Dorothy Y. Ko is Professor and Chair of History at Barnard College. She is a cultural historian who works on gender, technology and art in early modern China. Her latest monograph, a Study of the Weatherhead East Asian Institute, is The Social Life of Inkstones: Artisans and Scholars in Early Qing China (University of Washington Press, 2017). In her first book, Teachers of the Inner Chambers: Women and Culture in Seventeenth-Century China (Stanford University Press, 1994), she retrieved the social and emotional lives of women from the poetry they wrote. In Every Step a Lotus: Shoes for Bound Feet (University of California Press, 2001), Professor Ko used material culture—embroidered slippers—to reconstruct women’s lives. A later monograph, Cinderella’s Sisters: A Revisionist History of Footbinding (University of California Press, 2005), was awarded the Joan Kelly Memorial Prize of the American Historical Association for the best book in women’s history and/or feminist theory in that year.

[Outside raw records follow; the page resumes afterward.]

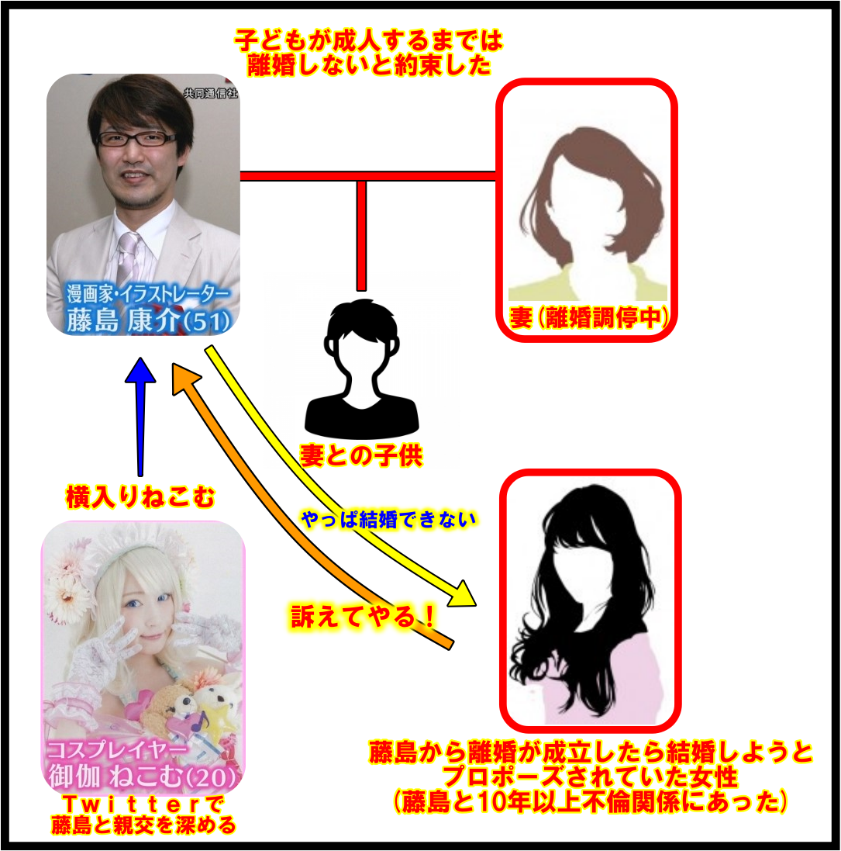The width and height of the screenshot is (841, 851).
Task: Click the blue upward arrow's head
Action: tap(140, 370)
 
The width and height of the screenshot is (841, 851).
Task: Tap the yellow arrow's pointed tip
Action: tap(475, 604)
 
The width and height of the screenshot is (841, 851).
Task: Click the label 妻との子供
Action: tap(361, 455)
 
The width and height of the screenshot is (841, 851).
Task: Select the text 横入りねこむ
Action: tap(140, 496)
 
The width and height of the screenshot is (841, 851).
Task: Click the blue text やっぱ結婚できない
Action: tap(388, 520)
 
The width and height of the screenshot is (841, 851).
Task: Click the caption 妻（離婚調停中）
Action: tap(588, 317)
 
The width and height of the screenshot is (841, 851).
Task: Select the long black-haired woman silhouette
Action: tap(588, 603)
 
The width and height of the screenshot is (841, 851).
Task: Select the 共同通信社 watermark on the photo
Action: tap(211, 93)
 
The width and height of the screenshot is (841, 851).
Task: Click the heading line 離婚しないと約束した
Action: tap(369, 66)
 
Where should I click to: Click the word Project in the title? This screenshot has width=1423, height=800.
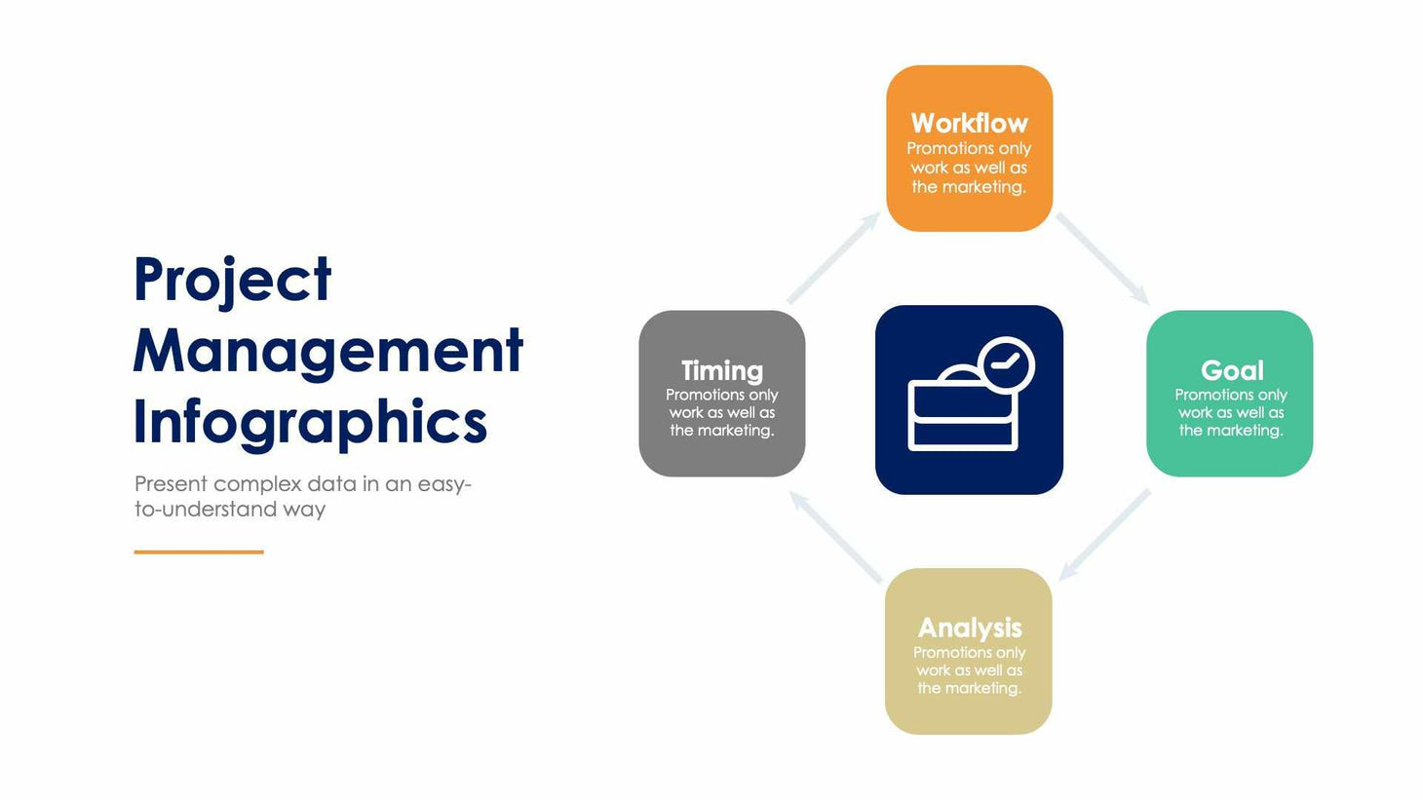(232, 281)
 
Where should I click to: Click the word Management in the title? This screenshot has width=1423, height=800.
(327, 351)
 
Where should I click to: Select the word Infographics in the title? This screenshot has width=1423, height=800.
(310, 423)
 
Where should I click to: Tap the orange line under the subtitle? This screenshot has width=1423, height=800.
(199, 552)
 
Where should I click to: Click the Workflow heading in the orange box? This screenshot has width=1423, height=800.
(969, 124)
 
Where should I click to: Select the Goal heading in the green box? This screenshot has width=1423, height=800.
(1231, 370)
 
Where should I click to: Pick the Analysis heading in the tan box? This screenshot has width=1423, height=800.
(969, 628)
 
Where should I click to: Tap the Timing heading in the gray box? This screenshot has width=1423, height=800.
(721, 370)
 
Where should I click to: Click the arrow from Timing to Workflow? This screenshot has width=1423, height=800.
(833, 258)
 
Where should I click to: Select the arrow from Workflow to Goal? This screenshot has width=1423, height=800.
(1102, 258)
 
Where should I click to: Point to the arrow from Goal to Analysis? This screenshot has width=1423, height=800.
(1104, 535)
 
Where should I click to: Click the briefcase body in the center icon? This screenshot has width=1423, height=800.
(962, 417)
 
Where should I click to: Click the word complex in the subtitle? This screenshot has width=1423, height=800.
(256, 484)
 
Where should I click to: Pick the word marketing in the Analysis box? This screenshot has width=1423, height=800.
(986, 688)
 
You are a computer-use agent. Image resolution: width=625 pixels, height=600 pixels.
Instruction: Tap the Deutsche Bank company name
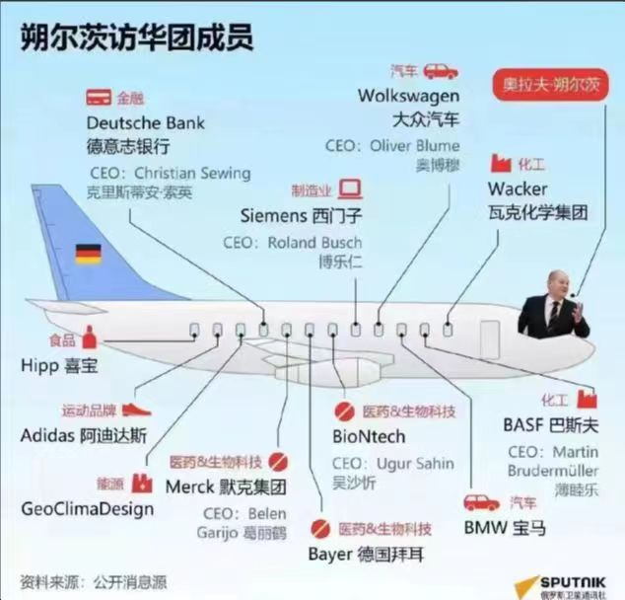coord(146,123)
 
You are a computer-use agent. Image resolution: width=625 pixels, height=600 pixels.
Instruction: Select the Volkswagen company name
coord(408,96)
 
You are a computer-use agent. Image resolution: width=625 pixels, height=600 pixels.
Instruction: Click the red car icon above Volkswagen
coord(440,70)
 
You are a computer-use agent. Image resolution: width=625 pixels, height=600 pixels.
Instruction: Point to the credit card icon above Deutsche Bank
coord(97,98)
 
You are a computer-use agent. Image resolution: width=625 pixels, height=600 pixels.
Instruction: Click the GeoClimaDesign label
coord(88,509)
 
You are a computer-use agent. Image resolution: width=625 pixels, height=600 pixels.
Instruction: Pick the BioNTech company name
coord(369,436)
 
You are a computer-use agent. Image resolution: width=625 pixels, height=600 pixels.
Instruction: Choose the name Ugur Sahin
coord(414,463)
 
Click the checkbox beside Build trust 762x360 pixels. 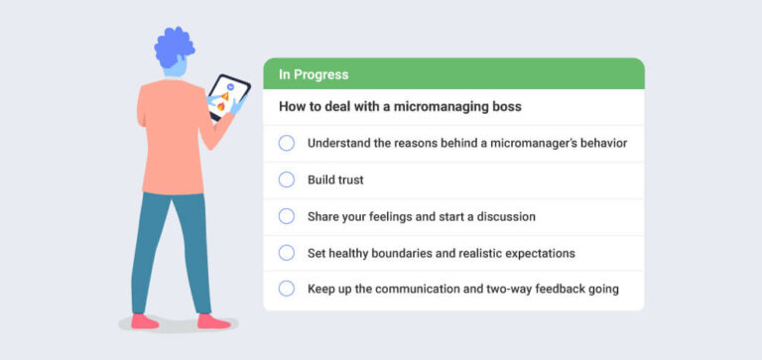[x=287, y=180]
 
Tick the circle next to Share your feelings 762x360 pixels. [x=287, y=216]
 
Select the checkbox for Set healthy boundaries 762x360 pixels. [x=287, y=253]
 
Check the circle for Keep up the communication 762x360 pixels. [x=287, y=289]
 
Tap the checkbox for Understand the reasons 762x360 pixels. [x=287, y=143]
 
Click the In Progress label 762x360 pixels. [x=313, y=74]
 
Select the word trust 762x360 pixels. [x=348, y=180]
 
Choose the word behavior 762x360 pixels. [x=600, y=143]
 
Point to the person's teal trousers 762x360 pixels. [x=176, y=248]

Chün-fang Yü is Sheng Yen Professor Emerita of Chinese Buddhism, Department of Religion and Department of East Asian Languages and Cultures, at Columbia University. Her primary field of specialization is Chinese Buddhism and Chinese religions. Professor Yü is interested in the impact of Buddhist thought and practice on Chinese society as well as the impact of Chinese religious traditions on the domestication of Buddhism in China. She is the author of Passing the Light: The Incense Light Community and Buddhist Nuns in Contemporary Taiwan (University of Hawaii, 2013); Kuan Yin, the Chinese Transformation of Avalokitesvara (Columbia University Press, 2001); and The Renewal of Buddhism in China: Chu-hung and the Late Ming Synthesis (Columbia University Press, 1981), and is the co-editor of Pilgrims and Sacred Sites in China (University of California Press, 1992), in addition to many articles on the history and ritual practices of Chinese Buddhism.
Academia Sinica, founded in 1928 in Nanjing, supports research activities in a wide variety of disciplines, ranging from mathematical and physical sciences to life sciences, engineering sciences, humanities and social sciences. Academicians are grouped into four divisions: Mathematics and Physical Sciences, Engineering Sciences, Life Sciences, and Humanities and Social Sciences. A maximum number of ten new academicians is elected in each of the four divisions during the biennial Convocation.